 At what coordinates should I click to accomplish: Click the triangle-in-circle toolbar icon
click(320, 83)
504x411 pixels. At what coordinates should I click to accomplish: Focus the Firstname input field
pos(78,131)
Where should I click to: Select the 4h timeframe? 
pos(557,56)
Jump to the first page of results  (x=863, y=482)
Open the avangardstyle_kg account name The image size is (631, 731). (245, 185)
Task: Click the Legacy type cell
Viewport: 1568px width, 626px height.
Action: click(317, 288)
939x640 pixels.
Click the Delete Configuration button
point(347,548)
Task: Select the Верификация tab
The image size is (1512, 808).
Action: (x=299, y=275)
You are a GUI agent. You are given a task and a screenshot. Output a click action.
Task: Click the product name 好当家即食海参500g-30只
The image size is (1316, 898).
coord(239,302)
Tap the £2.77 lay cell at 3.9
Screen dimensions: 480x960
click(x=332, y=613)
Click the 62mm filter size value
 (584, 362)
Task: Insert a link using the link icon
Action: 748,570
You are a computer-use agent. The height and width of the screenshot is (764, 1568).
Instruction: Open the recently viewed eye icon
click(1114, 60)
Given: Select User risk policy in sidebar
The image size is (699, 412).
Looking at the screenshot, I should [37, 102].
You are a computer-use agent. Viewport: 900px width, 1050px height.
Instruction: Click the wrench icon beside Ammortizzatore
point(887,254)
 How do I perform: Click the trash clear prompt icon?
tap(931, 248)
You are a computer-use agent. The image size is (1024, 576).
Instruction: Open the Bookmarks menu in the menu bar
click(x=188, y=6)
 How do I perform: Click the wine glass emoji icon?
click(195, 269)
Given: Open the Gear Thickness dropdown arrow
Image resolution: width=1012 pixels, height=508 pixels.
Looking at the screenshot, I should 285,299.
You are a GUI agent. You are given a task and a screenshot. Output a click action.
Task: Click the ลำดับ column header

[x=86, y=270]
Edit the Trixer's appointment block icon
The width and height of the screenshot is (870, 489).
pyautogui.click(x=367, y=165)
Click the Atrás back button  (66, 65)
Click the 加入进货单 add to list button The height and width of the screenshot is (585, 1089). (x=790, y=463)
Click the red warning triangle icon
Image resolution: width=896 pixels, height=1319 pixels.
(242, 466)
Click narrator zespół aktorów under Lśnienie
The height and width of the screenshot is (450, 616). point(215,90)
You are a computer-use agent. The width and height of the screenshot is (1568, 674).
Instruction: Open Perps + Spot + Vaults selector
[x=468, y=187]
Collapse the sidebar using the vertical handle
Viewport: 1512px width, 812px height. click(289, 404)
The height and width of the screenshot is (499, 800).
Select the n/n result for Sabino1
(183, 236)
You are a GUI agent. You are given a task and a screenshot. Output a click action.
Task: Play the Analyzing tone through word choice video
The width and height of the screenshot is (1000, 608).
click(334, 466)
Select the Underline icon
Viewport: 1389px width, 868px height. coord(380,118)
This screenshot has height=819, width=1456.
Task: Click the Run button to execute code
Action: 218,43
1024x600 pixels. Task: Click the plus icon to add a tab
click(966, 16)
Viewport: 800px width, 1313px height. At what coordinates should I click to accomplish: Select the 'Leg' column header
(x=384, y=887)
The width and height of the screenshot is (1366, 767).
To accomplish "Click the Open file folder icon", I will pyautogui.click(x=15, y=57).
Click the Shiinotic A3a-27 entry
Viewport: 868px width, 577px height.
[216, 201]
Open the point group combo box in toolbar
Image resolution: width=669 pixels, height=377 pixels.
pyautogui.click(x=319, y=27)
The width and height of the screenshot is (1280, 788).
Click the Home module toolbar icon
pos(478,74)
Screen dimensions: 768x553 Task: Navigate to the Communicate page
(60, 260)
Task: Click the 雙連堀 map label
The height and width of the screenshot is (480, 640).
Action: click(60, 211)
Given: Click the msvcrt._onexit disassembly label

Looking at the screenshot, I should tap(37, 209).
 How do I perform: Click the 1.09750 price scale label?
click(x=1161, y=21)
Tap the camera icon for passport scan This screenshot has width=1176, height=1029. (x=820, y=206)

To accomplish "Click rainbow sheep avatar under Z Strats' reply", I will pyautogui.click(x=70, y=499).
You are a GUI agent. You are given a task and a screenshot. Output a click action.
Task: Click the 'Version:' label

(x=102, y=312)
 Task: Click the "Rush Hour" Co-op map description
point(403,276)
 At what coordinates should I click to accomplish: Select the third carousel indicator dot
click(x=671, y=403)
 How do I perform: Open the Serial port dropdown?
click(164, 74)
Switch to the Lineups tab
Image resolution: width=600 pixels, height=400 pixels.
##############################
Repeat all the entries word for word.

 At what coordinates should I click to accomplish: Click the triangle-in-circle toolbar icon
click(320, 83)
504x411 pixels. At what coordinates should I click to accomplish: Focus the Firstname input field
pos(78,131)
Where should I click to: Select the 4h timeframe? 
pos(557,56)
Jump to the first page of results  (x=863, y=482)
Open the avangardstyle_kg account name The image size is (631, 731). (245, 185)
Task: Click the Legacy type cell
Viewport: 1568px width, 626px height.
Action: click(317, 288)
939x640 pixels.
Click the Delete Configuration button
point(347,548)
Task: Select the Верификация tab
The image size is (1512, 808).
Action: (x=299, y=275)
You are a GUI agent. You are given a task and a screenshot. Output a click action.
Task: Click the product name 好当家即食海参500g-30只
The image size is (1316, 898).
coord(239,302)
Tap the £2.77 lay cell at 3.9
Screen dimensions: 480x960
click(x=332, y=613)
Click the 62mm filter size value
 (584, 362)
Task: Insert a link using the link icon
Action: 748,570
You are a computer-use agent. The height and width of the screenshot is (764, 1568).
Instruction: Open the recently viewed eye icon
click(1114, 60)
Given: Select User risk policy in sidebar
The image size is (699, 412).
Looking at the screenshot, I should [37, 102].
You are a computer-use agent. Viewport: 900px width, 1050px height.
Instruction: Click the wrench icon beside Ammortizzatore
point(887,254)
 How do I perform: Click the trash clear prompt icon?
tap(931, 248)
You are a computer-use agent. The image size is (1024, 576).
Instruction: Open the Bookmarks menu in the menu bar
click(x=188, y=6)
 How do I perform: Click the wine glass emoji icon?
click(195, 269)
Given: Open the Gear Thickness dropdown arrow
Image resolution: width=1012 pixels, height=508 pixels.
Looking at the screenshot, I should 285,299.
You are a GUI agent. You are given a task and a screenshot. Output a click action.
Task: Click the ลำดับ column header

[x=86, y=270]
Edit the Trixer's appointment block icon
The width and height of the screenshot is (870, 489).
pyautogui.click(x=367, y=165)
Click the Atrás back button  (66, 65)
Click the 加入进货单 add to list button The height and width of the screenshot is (585, 1089). (x=790, y=463)
Click the red warning triangle icon
Image resolution: width=896 pixels, height=1319 pixels.
(242, 466)
Click narrator zespół aktorów under Lśnienie
The height and width of the screenshot is (450, 616). point(215,90)
You are a computer-use agent. The width and height of the screenshot is (1568, 674).
Instruction: Open Perps + Spot + Vaults selector
[x=468, y=187]
Collapse the sidebar using the vertical handle
Viewport: 1512px width, 812px height. click(289, 404)
The height and width of the screenshot is (499, 800).
Select the n/n result for Sabino1
(183, 236)
You are a GUI agent. You are given a task and a screenshot. Output a click action.
Task: Play the Analyzing tone through word choice video
The width and height of the screenshot is (1000, 608).
click(334, 466)
Select the Underline icon
Viewport: 1389px width, 868px height. coord(380,118)
This screenshot has height=819, width=1456.
Task: Click the Run button to execute code
Action: 218,43
1024x600 pixels. Task: Click the plus icon to add a tab
click(966, 16)
Viewport: 800px width, 1313px height. At what coordinates should I click to accomplish: Select the 'Leg' column header
(x=384, y=887)
The width and height of the screenshot is (1366, 767).
To accomplish "Click the Open file folder icon", I will pyautogui.click(x=15, y=57).
Click the Shiinotic A3a-27 entry
Viewport: 868px width, 577px height.
[216, 201]
Open the point group combo box in toolbar
Image resolution: width=669 pixels, height=377 pixels.
pyautogui.click(x=319, y=27)
The width and height of the screenshot is (1280, 788).
Click the Home module toolbar icon
pos(478,74)
Screen dimensions: 768x553 Task: Navigate to the Communicate page
(60, 260)
Task: Click the 雙連堀 map label
The height and width of the screenshot is (480, 640).
Action: click(60, 211)
Given: Click the msvcrt._onexit disassembly label

Looking at the screenshot, I should tap(37, 209).
 How do I perform: Click the 1.09750 price scale label?
click(x=1161, y=21)
Tap the camera icon for passport scan This screenshot has width=1176, height=1029. (x=820, y=206)

To accomplish "Click rainbow sheep avatar under Z Strats' reply", I will pyautogui.click(x=70, y=499).
You are a GUI agent. You are given a task and a screenshot. Output a click action.
Task: Click the 'Version:' label

(x=102, y=312)
 Task: Click the "Rush Hour" Co-op map description
point(403,276)
 At what coordinates should I click to accomplish: Select the third carousel indicator dot
click(x=671, y=403)
 How do I perform: Open the Serial port dropdown?
click(164, 74)
Switch to the Lineups tab
Image resolution: width=600 pixels, height=400 pixels.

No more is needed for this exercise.